Stated exercise A: Decide whether each statement below agrees with the court excerpt, answering yes or no and quoting the deciding words. (i) The trial court described the sexual contact as non-violent and short-lived. (ii) Watson was about 15 years old when the recalled event took place. (iii) Watson contends that the record supports the trial court's assessment of the contact.
Stated exercise B: Duplicate the court excerpt word for word from "The trial court cited" up to and including "and unexpected event.".

Source text:

* * *

The trial court cited to the non-violent and short-lived nature of the sexual contact between Watson and Bredemann as one factor in reaching its ultimate conclusion that Watson did not suffer from repressed memory:
[Watson] was approximately 12 years old when the recalled event took place. The event, while sexual was non-violent and short lived. While [Watson] clearly felt embarrassment or even humiliation, he was not the victim of a violent or repetitive trauma. His embarrassment, coupled with the fact that he had not suffered any violent or significant sexual abuse or physical injury , and had been raised in an observant Catholic family where priests were god-like, would cause him, as a young teenager to want to cognitively avoid recollection of this sad and unexpected event.
Watson argues that the trial court's assessment of the contact with Bredemann was the "crux" of the finding that Watson did not suffer from dissociative amnesia and was not justified by the record. He attempts to persuade us the weight of the evidence showed that Bredemann committed anal rape upon Watson and thus the event was "per se" violent.

* * *

Material shown:
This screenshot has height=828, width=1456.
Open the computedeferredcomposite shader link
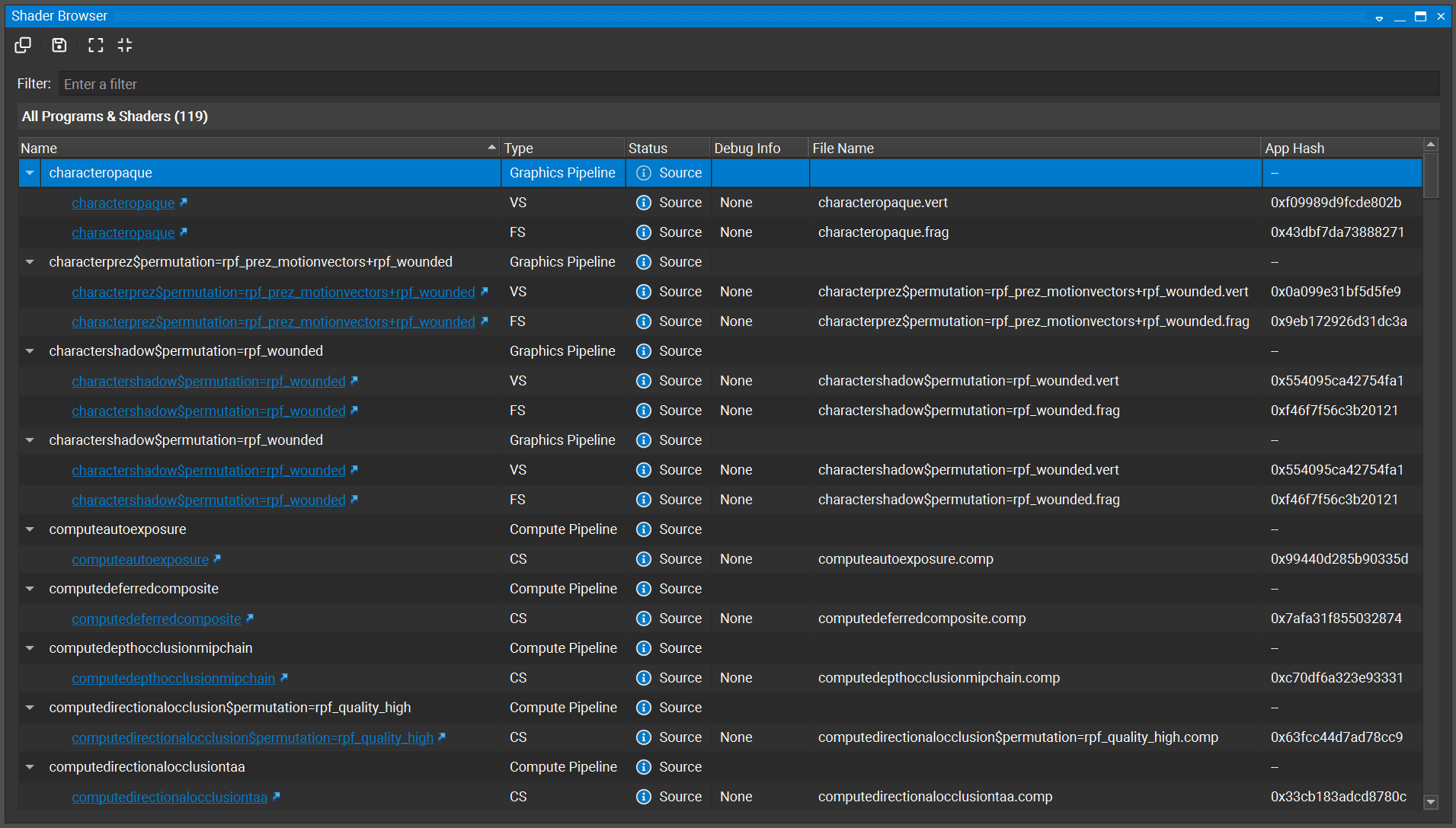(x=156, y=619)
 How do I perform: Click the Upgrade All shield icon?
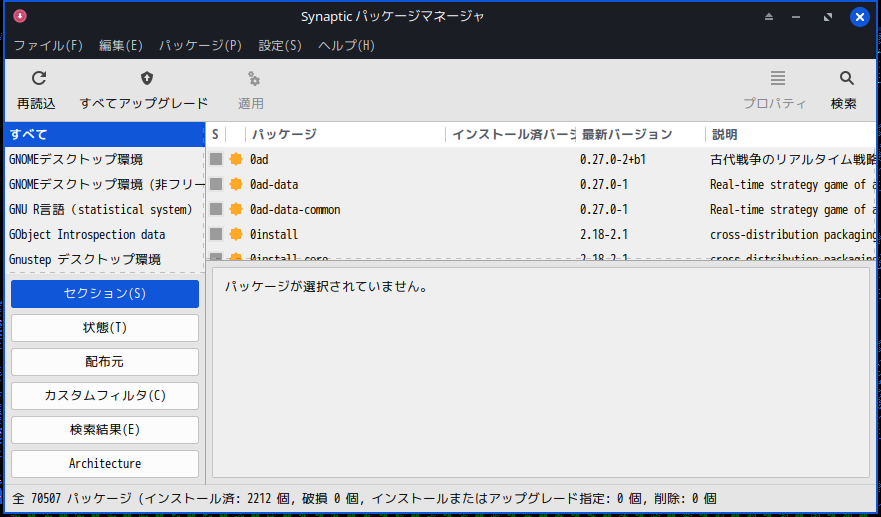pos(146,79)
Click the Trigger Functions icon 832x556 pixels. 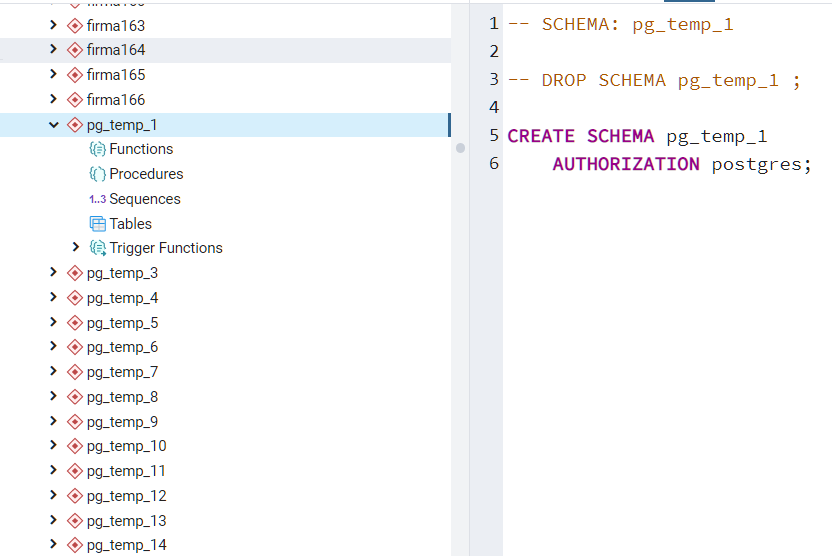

* * *

Complete output A:
(i) Yes: "The event, while sexual was non-violent and short lived."
(ii) No: "[Watson] was approximately 12 years old when the recalled event took place."
(iii) No: "was not justified by the record"

Complete output B:
The trial court cited to the non-violent and short-lived nature of the sexual contact between Watson and Bredemann as one factor in reaching its ultimate conclusion that Watson did not suffer from repressed memory:
[Watson] was approximately 12 years old when the recalled event took place. The event, while sexual was non-violent and short lived. While [Watson] clearly felt embarrassment or even humiliation, he was not the victim of a violent or repetitive trauma. His embarrassment, coupled with the fact that he had not suffered any violent or significant sexual abuse or physical injury , and had been raised in an observant Catholic family where priests were god-like, would cause him, as a young teenager to want to cognitively avoid recollection of this sad and unexpected event.